= PASAJE EXTRAÍDO =

***

Por no hablar de que cualquier órgano jurisdiccional de este mundo tiene que tener claramente definida cuál es su jurisdicción, es decir, de qué hechos, llevados a cabo dónde, se va a ocupar exactamente. Pretender que un tribunal cualquiera sea competente para conocer de los delitos cometidos en cualquier parte del mundo es una forma eficacísima de conseguir que en la práctica no pueda conocer de ninguno, y por eso hay en el mundo leyes de planta, conflictos jurisdiccionales y otras delicadas cuestiones de las que cualquier jurista no analfabeto -los hay, los hay- puede hablarles con más conocimiento que yo.

Pero naturalmente ninguno de estos argumentos evidentes y básicos son los que, yo al menos, he tenido ocasión de escuchar en contra del dislate de la Audiencia Nacional. La oposición se ha apresurado a señalar que el asunto nos va a procurar conflictos diplomáticos con China. Y la Vicepresident(a)e se ha apresurado a negarlo. Como si fuera esa la cuestión, como si los delitos debieran perseguirse o no según su persecución guste más o menos a quien los comete y según pueda hacer más o menos para impedirla. (Aunque, a juzgar por lo deseable que nos pintaban la finalmente frustrada negociación con ETA, parece que sí, que ese es exactamente el criterio para perseguir o no los delitos que nuestros políticos tienen preferentemente en cuenta.)

E, inevitablemente, los discrepantes con la medida han recurrido también a otro argumento luminosísimo: que la Justicia española tiene ya suficiente atasco y que hay ya suficientes asuntos pendientes de resolución en nuestros tribunales como para que ahora tengan que ocuparse también de los conflictos del resto del mundo. No les falta razón a quienes tal dicen, pero tampoco es este un motivo respetable. Que no podamos ocuparnos de todas las cuestiones de las que deberíamos hacerlo nunca puede ser motivo para que no tratemos de ocuparnos de alguna de ellas. La tarea que más tarde se acaba es la que nunca se empieza.

***

= FILAS PROPORCIONADAS =
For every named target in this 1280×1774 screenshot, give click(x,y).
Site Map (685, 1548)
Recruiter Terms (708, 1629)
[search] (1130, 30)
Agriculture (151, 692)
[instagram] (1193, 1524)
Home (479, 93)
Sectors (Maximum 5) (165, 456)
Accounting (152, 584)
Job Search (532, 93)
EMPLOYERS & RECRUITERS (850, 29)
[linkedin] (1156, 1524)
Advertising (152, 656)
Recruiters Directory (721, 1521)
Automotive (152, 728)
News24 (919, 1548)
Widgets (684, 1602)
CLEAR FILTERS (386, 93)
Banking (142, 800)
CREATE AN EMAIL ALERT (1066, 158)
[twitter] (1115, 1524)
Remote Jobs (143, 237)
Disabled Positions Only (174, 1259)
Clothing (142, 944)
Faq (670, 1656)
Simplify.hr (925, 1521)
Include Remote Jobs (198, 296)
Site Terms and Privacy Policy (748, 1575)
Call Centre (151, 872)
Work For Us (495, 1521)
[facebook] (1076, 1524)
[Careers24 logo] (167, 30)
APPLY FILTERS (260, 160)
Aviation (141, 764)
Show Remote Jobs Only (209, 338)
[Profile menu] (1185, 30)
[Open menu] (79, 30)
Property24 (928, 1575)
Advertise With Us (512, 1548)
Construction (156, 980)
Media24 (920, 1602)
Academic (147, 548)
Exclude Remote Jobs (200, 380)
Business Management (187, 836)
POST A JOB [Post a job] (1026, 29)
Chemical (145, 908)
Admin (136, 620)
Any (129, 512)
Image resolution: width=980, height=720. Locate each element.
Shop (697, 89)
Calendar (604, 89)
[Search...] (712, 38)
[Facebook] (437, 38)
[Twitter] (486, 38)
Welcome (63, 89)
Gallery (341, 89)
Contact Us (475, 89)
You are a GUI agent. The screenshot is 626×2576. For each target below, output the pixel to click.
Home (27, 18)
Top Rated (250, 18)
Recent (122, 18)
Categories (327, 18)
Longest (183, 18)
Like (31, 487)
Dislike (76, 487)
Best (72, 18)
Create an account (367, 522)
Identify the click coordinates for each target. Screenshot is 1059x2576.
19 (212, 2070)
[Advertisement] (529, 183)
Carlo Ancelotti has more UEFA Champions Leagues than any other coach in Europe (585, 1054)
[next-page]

***

= TAREA A REALIZAR =
¿Podrías prolongar el texto sobre la competencia de la Audiencia Nacional para juzgar delitos cometidos en cualquier parte del mundo, empezando justo después de su última frase?

= RESULTADO DEL EJERCICIO =
En fin, el asunto ya está planteado exactamente en esos términos, justo los que yo considero que no son los que deben definirlo. Y casi con total seguridad, solo algunos maniáticos marginales intentaremos hablar de él considerando las cuestiones que a mí me parece que deberían ser las decisivas y definitorias, y seremos desdeñosamente dejados a un lado por la gente seria, que conoce el "tema" y tiene en cuenta los asuntos importantes, las relaciones diplomáticas con China, la composición política de la Audiencia Nacional, los Juegos Olímpicos y cosas así.

Desconsolador, como les decía al principio. Pero cada vez un poco menos. Debe de ser que me voy acostumbrando. Y en un par de días me vuelvo a ir de vacaciones.

Actualización: compruebo con ligera consternación que, después de fustigar la "barbarie injustificable" de "femeninos espurios" como jueza y presidenta, voy y, solo un par de párrafos más abajo, yo mismo escribo "Vicepresidenta". ¿Qué puedo decir? Somos frágiles. Lisboa me espera.



[1] Si a alguien más que a mí le interesa este penoso asunto, le recomiendo, aunque esté feo autocitarse, que consulte mi esclarecedor post al respecto en este mismo blog, “Año cero”. Y el siguiente, "Qué quiere usted que le cuente", en que me pongo todavía más pesado, si posible fuera, con el mismo tema.